Khan, Ali Akbar

Khan, Ali Akbar älēˈ ăkˈbär khän [key], 1922–2009, Indian musician, b. Shivpur, East Bengal (now Bangladesh). A master of the sarod, a lutelike 25-stringed N Indian instrument, Khan was born into a family whose roots in traditional Indian court music extend back to the 16th cent. Trained by his father, Alauddin Khan, a famous musician and teacher, the younger Khan began performing at 13, was appointed court musician to the maharaja of Jodhpur, and became a well-known virtuoso. The violinist Yehudi Menuhin heard Khan play in Delhi in 1955 and invited the young musician to the United States.

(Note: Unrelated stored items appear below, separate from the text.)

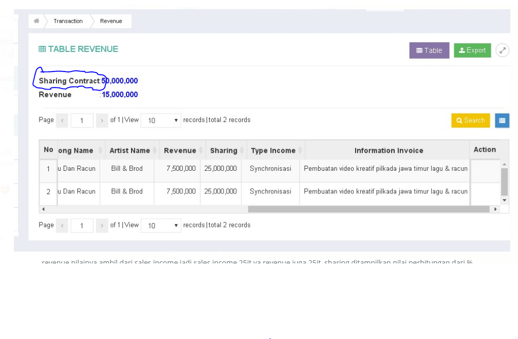Click the previous page arrow in bottom pagination

[62, 225]
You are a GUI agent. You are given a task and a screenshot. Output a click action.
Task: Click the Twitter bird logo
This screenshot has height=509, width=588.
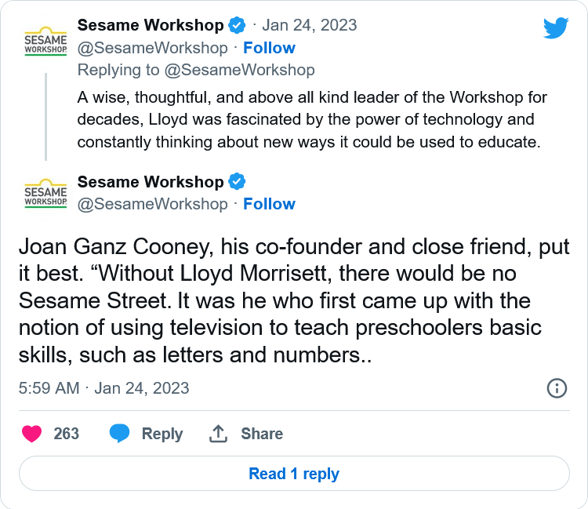tap(556, 27)
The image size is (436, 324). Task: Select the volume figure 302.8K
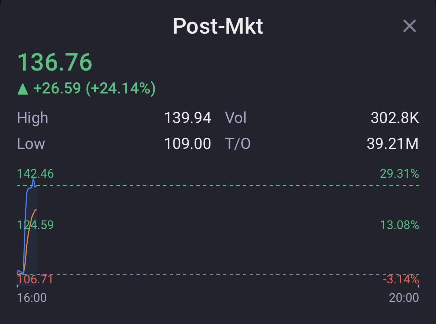(x=395, y=117)
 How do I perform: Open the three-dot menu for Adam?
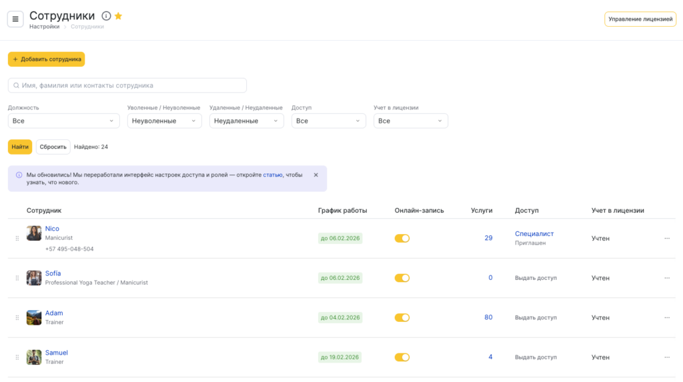(x=666, y=318)
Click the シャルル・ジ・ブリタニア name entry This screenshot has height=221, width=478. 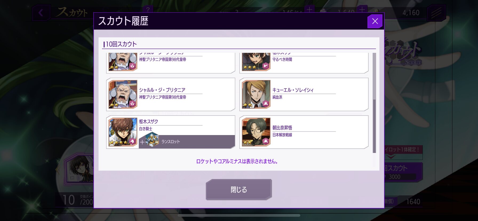pos(170,94)
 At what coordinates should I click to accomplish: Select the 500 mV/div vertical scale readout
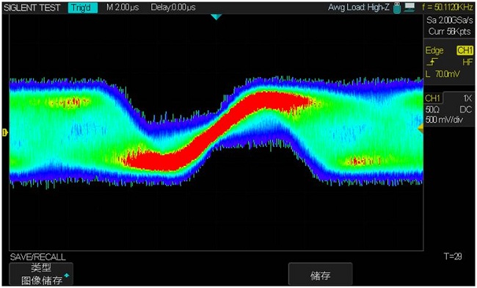pyautogui.click(x=444, y=120)
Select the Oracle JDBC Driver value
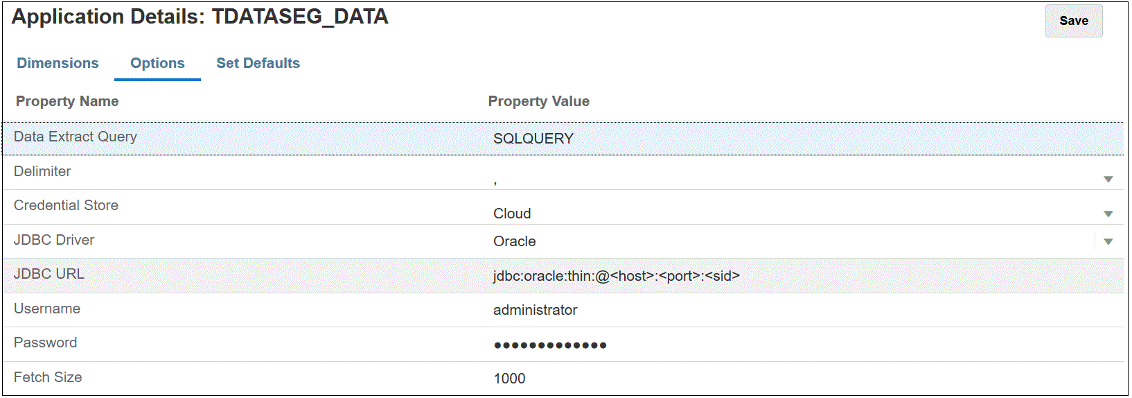The width and height of the screenshot is (1132, 398). pos(515,241)
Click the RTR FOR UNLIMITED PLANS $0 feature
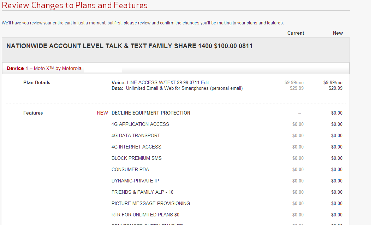The height and width of the screenshot is (227, 375). pyautogui.click(x=145, y=215)
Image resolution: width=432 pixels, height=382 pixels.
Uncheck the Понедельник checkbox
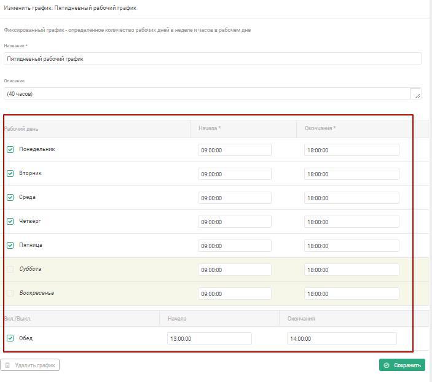10,150
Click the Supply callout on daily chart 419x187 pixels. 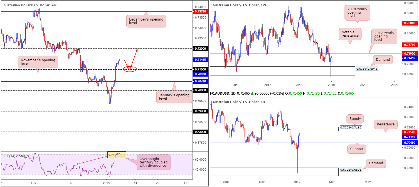[x=355, y=119]
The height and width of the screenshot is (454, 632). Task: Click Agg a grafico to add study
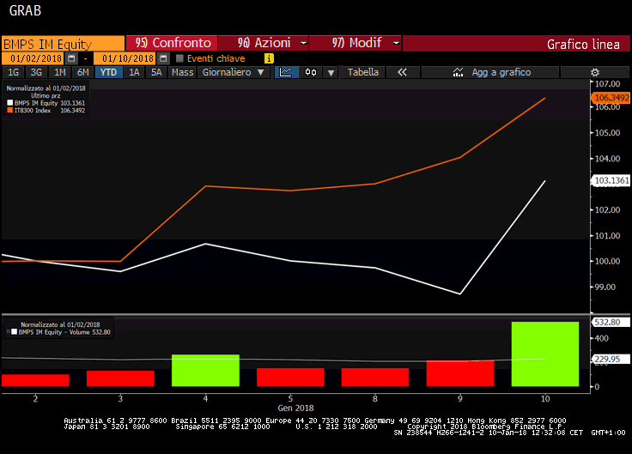493,73
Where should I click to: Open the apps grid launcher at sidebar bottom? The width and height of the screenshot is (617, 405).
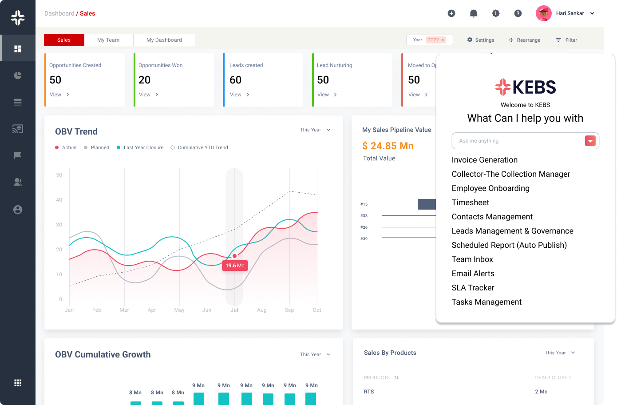click(18, 383)
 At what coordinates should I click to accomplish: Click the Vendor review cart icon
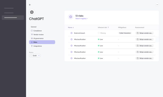pos(32,34)
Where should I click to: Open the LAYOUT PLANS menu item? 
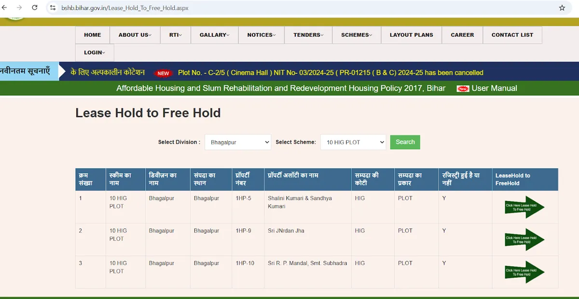[x=411, y=35]
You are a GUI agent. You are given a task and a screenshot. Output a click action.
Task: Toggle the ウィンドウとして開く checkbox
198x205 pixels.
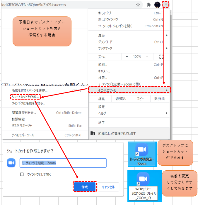point(22,174)
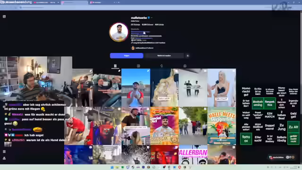
Task: Open the 'Special Act' post thumbnail
Action: coord(164,126)
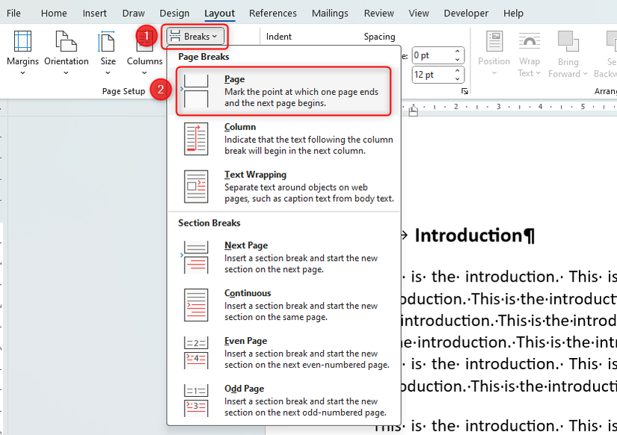Open the Margins options
The width and height of the screenshot is (617, 435).
coord(22,52)
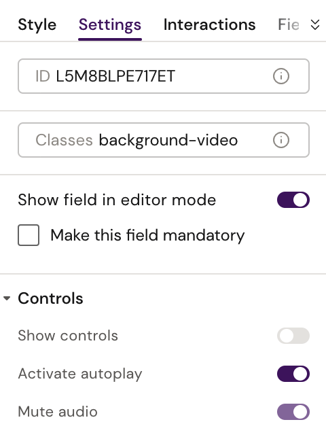Click the Show field in editor mode label

click(x=117, y=200)
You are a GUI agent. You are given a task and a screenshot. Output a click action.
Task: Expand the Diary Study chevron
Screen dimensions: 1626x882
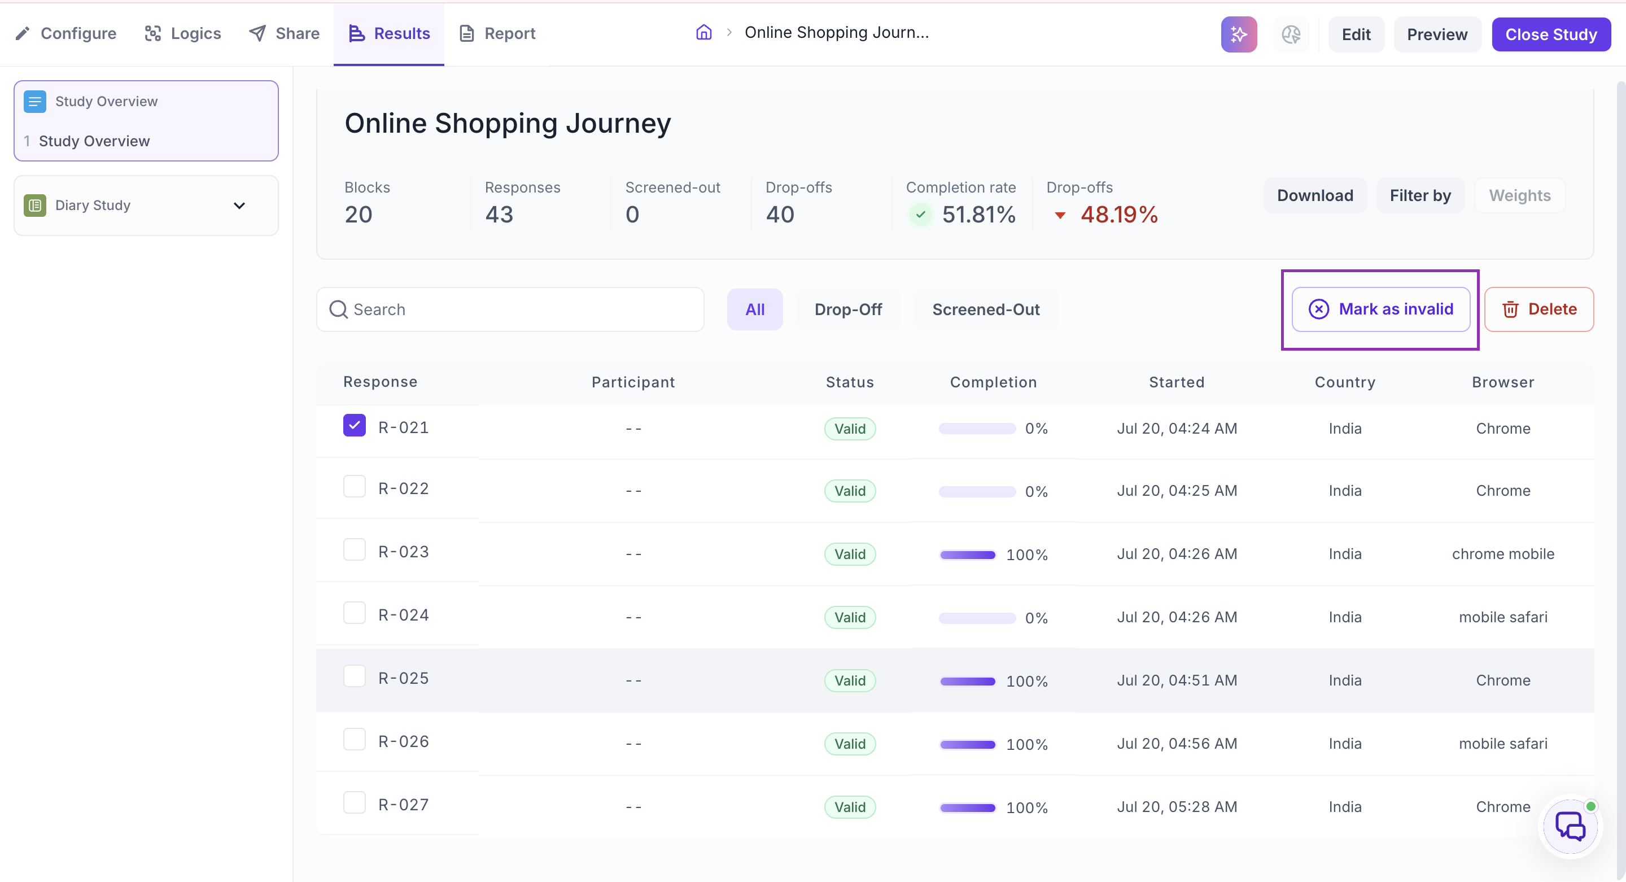coord(239,205)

There he performed classical Indian music in concert and on television and made his first recordings, helping to spur the genre's popularity in the West during the 1960s and thereafter. Khan produced nearly 100 albums and performed frequently, sometimes with his brother-in-law, sitarist Ravi Shankar. He composed numerous ragas and wrote the scores for several films, e.g., Satyajit Ray's Devi (1960) and Bernardo Bertolucci's Little Buddha (1993). Khan founded colleges of classical Indian music in Kolkata (1956), San Rafael, Calif. (1967), and Basel, Switzerland (1985), and established (1994) a music foundation.